Lo scorso 5 luglio intorno alle 14.30 di pomeriggio, Emmanuel Chidi Namdi – richiedente asilo giunto nella provincia italiana dalla Nigeria in cerca di scampo dalle atrocità di Boko Haram – è in pieno centro a Fermo con la sua compagna Chimiary. Reagendo agli insulti rivolti contro di lei da due individui, la coppia viene da questi aggredita; lei malmenata e lui ridotto in fin di vita. Già finito in coma durante il pestaggio, morirà poche ore più tardi. Come riportato da compagni locali, la notizia viene diffusa il giorno successivo da prefettura, questura e strutture ospitanti Emmanuel per diluire l’impatto emotivo della vicenda e tentare di difendere il fino ad allora quieto vivere del capoluogo marchigiano.

Dei due aggressori stanno emergendo le generalità: uno è Amedeo Mancini, un allevatore del posto. Chi, suo malgrado, lo conosce lo ricorda sempre in prima fila ai comizi di Salvini nella vicina Porto San Giorgio, pronto a difendere come improvvisato ma gradito servizio d’ordine quelle parole grondanti odio e xenofobia.

Ben altre sono le etichette con cui i media mainstream lo inquadrano: “ultrà”, abito buono per tutte le stagioni per criminalizzare gratuitamente e ben oltre questo specifico episodio un’intera categoria sociale. E “simpatizzante” di una generica “estrema destra” a cui, tra le righe dei giornali, idealmente contrapporre una “tifoseria opposta”. Assist peraltro già offerto alle narrazioni preconfezionate da Don Vinicio della comunità di Capodarco, la struttura di accoglienza del giovane.

Eppure dovrebbe essere impossibile definire una persona che ne apostrofa un’altra come “scimmia africana” diversamente da ciò che è: una schifosa canaglia razzista. E magari nostalgica di quei tempi in cui il fascismo mussoliniano non solo invadeva terre e depredava risorse altrui – ma lo faceva sentendosi titolato ad “aiutare a casa loro” quanti, dall’alto di una presunta superiorità etnica e cognitiva, non considerava altro che subumani.

[Dati di coordinate delle voci]
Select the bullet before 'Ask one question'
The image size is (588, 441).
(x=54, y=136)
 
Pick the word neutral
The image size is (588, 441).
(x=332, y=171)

Istruzione 1:
Elenca tutte le persone che il testo della pagina indica con un nome proprio.
Istruzione 2:
Riscrivi in forma più breve il paragrafo del testo della pagina che inizia con "Dei due aggressori", mantenendone i fatti principali.
Istruzione 3:
Trascrivi senza modifiche il testo della pagina da "Ben altre sono" a "accoglienza del giovane.".

Risultato completo 1:
- Emmanuel Chidi Namdi
- Chimiary
- Amedeo Mancini
- Salvini
- Don Vinicio

Risultato completo 2:
Uno dei due aggressori identificati è Amedeo Mancini, allevatore del posto. Chi lo conosce lo ricorda sempre in prima fila ai comizi di Salvini a Porto San Giorgio, come improvvisato servizio d'ordine.

Risultato completo 3:
Ben altre sono le etichette con cui i media mainstream lo inquadrano: “ultrà”, abito buono per tutte le stagioni per criminalizzare gratuitamente e ben oltre questo specifico episodio un’intera categoria sociale. E “simpatizzante” di una generica “estrema destra” a cui, tra le righe dei giornali, idealmente contrapporre una “tifoseria opposta”. Assist peraltro già offerto alle narrazioni preconfezionate da Don Vinicio della comunità di Capodarco, la struttura di accoglienza del giovane.